What is your favorite opera?

The [most fun] one I was ever in would be Pagliacci. … [The production] ran out of women’s costumes, so I ended up being a boy. Pagliacci is my favorite [because] I like clowns. Clowns are awesome. They show our more tragic side of life—that’s where art comes from.

How would you classify your style?

I was classically trained, but what I like to sing the most [are] more like gypsy standards, more like old drinking songs—opera’s only fun to sing because it gives you a big range. Not only do you have to think about [singing] in a different language, but you worry about all of the different notes and then all of the different octaves.

What other ways are you creative?

I love to sew. I can make my own patterns, and I’m getting into cobbling and making my own shoes.

Do you make your performance clothes?

Yes, all of them.
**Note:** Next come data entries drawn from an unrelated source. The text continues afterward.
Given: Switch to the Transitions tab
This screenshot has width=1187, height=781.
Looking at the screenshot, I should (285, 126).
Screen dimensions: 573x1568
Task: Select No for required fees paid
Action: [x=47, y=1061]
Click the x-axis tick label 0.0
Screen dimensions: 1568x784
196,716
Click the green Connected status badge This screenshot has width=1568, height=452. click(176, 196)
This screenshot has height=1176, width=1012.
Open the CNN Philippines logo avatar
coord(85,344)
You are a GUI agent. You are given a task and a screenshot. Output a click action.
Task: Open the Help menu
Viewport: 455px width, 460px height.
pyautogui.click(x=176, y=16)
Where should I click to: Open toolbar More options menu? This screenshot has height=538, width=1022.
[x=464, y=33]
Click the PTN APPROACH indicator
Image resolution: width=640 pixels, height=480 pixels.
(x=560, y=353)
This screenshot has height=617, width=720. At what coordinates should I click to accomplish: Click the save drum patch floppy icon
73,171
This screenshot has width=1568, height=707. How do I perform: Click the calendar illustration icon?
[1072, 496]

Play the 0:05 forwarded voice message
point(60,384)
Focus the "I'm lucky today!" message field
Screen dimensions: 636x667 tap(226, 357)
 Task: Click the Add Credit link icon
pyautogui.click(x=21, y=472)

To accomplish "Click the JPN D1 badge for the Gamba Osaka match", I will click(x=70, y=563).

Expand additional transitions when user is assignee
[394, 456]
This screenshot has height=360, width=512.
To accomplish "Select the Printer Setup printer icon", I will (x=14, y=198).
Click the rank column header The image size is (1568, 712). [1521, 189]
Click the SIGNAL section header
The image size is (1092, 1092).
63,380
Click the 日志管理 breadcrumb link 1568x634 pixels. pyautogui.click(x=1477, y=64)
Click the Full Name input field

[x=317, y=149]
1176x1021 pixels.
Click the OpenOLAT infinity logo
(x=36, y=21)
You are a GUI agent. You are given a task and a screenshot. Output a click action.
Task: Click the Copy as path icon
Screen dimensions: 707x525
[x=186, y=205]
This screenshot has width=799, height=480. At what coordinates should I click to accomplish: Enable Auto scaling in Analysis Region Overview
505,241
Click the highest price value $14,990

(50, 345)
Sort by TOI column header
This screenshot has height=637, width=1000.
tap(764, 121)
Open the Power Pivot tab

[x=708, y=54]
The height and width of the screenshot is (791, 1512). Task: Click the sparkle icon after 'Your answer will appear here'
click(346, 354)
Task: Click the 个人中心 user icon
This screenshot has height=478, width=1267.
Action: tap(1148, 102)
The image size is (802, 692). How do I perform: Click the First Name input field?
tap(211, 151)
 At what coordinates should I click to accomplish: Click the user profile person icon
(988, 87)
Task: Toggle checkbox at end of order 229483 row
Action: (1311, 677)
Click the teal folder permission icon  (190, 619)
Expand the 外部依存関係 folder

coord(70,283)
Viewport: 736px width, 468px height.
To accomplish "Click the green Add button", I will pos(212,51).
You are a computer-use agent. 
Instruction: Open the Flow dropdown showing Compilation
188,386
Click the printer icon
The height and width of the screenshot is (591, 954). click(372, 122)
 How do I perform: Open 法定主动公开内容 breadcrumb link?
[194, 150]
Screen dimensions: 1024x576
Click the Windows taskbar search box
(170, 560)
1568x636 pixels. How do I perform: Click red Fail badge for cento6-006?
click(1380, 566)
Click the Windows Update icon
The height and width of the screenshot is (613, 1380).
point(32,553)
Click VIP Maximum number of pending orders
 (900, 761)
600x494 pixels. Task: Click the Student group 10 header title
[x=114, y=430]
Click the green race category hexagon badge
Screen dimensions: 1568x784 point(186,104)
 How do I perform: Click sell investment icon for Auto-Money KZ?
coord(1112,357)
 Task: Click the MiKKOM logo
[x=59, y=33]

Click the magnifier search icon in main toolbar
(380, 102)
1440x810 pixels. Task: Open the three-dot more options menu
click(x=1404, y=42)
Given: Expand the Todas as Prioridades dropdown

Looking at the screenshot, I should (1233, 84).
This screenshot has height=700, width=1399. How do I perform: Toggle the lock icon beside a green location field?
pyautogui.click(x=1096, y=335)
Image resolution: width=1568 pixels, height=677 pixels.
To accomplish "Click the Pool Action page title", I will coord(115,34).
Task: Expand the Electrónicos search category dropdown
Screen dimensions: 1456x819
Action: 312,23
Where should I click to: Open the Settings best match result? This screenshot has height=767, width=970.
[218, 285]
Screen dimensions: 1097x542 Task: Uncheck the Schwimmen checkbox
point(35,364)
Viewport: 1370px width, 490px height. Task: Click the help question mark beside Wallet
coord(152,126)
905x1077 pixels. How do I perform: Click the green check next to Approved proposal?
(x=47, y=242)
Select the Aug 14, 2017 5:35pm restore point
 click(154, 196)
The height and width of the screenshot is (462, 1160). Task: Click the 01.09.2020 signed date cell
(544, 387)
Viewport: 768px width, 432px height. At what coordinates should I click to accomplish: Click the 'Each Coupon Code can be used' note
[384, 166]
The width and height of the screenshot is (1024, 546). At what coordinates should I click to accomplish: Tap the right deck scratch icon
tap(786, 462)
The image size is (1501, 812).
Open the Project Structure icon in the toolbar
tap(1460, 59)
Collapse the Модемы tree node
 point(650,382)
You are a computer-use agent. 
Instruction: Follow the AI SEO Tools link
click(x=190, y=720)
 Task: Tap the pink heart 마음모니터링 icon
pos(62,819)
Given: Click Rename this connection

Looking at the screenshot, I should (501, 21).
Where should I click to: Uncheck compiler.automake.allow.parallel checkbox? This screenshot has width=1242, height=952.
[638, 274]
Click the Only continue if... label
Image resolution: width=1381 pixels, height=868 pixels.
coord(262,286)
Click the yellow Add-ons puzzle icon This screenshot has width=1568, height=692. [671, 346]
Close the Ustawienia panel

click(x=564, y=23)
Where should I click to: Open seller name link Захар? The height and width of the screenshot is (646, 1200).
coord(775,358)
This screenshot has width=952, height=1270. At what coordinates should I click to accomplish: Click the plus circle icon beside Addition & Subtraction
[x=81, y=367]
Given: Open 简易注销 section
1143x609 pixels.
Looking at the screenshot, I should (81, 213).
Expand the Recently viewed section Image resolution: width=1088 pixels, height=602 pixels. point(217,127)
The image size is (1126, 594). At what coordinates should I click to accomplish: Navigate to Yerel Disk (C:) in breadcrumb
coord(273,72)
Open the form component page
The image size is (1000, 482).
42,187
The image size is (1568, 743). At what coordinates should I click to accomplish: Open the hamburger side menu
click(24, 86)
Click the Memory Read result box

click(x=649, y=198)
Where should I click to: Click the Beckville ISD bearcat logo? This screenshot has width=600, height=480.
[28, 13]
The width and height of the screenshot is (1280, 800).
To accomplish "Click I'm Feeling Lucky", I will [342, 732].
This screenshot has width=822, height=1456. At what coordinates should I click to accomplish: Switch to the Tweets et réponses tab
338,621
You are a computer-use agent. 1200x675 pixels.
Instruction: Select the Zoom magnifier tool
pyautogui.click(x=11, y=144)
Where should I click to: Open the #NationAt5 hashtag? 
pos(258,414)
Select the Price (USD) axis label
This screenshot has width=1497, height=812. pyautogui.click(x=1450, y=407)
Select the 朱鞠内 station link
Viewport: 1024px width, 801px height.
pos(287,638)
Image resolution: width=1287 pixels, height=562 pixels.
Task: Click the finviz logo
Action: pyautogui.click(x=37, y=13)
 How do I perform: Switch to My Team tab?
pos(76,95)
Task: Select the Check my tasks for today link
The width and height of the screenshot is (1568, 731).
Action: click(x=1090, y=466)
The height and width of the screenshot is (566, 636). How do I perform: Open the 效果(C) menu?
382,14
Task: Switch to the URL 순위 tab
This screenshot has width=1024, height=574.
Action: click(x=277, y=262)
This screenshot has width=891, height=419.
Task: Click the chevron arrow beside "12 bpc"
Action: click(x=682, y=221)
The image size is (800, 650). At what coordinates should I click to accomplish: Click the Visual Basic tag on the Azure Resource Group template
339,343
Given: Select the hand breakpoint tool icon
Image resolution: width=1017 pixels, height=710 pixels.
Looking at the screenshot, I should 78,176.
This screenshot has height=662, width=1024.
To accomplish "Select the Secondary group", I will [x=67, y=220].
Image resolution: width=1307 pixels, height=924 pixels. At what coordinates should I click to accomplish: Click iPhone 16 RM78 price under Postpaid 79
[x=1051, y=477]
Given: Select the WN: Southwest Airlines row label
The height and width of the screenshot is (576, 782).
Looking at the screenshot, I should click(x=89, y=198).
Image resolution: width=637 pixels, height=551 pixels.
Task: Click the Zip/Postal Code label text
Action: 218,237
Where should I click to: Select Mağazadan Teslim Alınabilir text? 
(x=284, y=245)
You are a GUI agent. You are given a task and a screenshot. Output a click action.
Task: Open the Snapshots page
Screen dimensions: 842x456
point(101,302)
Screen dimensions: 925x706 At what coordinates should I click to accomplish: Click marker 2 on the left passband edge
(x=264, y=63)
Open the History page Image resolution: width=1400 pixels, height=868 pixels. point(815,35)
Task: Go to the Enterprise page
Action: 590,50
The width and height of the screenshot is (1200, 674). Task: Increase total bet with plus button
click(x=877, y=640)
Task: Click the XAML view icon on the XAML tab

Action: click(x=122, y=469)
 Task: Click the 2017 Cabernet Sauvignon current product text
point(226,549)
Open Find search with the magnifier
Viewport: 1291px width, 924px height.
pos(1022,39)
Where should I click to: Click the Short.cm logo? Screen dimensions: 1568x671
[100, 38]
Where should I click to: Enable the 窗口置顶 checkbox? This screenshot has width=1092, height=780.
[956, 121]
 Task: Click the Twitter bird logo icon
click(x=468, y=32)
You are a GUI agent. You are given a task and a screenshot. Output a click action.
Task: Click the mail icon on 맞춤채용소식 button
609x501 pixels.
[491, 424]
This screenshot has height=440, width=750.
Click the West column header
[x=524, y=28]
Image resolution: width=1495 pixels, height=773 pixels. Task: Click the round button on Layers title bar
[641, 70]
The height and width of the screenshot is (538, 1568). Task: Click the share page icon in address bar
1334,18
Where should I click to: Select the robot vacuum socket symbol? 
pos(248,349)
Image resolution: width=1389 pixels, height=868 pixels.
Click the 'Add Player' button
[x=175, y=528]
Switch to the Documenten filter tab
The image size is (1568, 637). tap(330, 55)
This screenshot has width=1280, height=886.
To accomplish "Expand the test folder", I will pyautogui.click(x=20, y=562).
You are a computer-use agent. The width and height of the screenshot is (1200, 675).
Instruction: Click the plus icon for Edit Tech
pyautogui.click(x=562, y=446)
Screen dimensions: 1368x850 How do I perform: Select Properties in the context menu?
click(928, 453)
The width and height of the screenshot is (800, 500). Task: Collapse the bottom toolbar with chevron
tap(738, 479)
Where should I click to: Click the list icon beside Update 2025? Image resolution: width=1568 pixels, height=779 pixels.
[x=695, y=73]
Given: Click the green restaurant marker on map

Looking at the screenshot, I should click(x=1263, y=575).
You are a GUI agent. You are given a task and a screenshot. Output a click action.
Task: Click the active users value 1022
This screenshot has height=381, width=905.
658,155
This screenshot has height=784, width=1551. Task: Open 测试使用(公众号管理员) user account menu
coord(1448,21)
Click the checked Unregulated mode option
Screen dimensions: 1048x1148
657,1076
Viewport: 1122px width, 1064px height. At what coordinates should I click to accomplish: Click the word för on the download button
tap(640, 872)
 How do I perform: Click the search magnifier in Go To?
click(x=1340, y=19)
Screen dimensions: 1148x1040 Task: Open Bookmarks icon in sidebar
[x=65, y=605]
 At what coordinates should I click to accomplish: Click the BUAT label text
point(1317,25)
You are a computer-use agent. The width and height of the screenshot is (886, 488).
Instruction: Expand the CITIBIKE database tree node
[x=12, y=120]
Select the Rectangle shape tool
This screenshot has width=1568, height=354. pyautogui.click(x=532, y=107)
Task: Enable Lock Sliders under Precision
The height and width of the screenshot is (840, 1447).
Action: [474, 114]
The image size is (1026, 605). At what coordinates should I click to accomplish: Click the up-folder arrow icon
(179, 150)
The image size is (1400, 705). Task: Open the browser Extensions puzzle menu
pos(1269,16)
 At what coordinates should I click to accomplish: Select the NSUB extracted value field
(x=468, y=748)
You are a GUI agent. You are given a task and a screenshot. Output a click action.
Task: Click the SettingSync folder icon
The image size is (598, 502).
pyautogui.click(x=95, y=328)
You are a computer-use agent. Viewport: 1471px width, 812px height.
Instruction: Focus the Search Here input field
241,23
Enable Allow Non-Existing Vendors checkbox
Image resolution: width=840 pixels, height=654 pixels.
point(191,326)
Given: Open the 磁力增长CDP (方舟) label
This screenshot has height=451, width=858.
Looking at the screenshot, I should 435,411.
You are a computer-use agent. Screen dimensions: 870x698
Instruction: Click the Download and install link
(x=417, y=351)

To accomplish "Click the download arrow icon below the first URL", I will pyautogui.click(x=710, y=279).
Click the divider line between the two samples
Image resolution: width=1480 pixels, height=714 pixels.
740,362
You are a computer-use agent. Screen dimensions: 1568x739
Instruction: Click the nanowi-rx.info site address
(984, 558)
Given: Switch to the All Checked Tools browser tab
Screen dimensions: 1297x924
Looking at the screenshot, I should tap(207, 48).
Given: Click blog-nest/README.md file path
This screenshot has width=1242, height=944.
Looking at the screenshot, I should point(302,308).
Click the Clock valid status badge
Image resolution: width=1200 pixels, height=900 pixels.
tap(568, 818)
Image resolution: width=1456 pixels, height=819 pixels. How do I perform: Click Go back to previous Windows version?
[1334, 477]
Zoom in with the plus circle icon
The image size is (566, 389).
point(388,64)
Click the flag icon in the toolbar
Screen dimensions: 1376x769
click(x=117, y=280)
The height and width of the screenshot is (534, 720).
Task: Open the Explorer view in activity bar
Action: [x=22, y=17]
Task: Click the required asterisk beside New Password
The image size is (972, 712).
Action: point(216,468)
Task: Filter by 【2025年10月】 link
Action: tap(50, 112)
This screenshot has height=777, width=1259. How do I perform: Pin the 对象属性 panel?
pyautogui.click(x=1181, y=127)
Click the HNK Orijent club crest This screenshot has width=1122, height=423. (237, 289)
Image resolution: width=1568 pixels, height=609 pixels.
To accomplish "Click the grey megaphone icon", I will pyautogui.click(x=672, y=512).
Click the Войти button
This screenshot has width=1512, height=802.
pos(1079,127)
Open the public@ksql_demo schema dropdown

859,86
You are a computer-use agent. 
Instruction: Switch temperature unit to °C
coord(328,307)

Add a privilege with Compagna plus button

When you go and see a band, it’s supposed to be extravagant, something that moves you, something that stays in the back of your mind, like when you watch a really good depressing movie and you’re like, “Why did that have to happen?” or, “Wow, that was really cool.” It sounds superficial, but it’s true. People do judge you by what you wear, and people remember you by what you wear.

Do you write your own music?

Yes, and [for Saturnalia] what I do is I map all the stars from Orion each month and then put those calculations straight down onto sheet paper, and that’s how I create my melody. I do it each week for three months at a time, so it’s kind of a tedious process. Then I write my music. Since I’m so used to singing in Italian or French, I’m translating, because I’m not fluent [in those languages]. I actually tap a beat and then I loop it on a synthesizer, and that will be my percussion beat. I’m trying to think of something original.

Isn’t everyone trying to be original?

I think people need to think a little more outside the box when they start a project. I wish a revolution in music would happen, and I wish people would actually make up their own genre of music and master it. I don’t want people to stop at the mediocre and think, “OK, this is good enough for a show.”

Who influences you?

My favorite singer of all time is Edith Piaf. I love her. All the way down to her tragic life.

Tom Waits. I was really into post-punk and goth. I also like the electronic movement. Crystal Castles.

I try to keep a broad range to pick and choose what I like, then I can kind of go off that. I love old standards: It’s like a template where you can take it and do whatever you want with it.

What’s it like to be a singing waitress?

[I worked] at this restaurant [where it has] the waiters sing “Happy Birthday” in opera to people, or if there’s a romantic dinner, blurt out an aria, which seems really so awkward. I had to sing a salad song and a dessert song, and they were horrible. I’d sing about croutons, and [then sing] “Eat your dessert now. It comes from a cow. Take a big bite. It tastes dynamite. Eat your dessert. Eat your dessert. It is good to eat right now.”

(Laughs.) I think it should be against the law.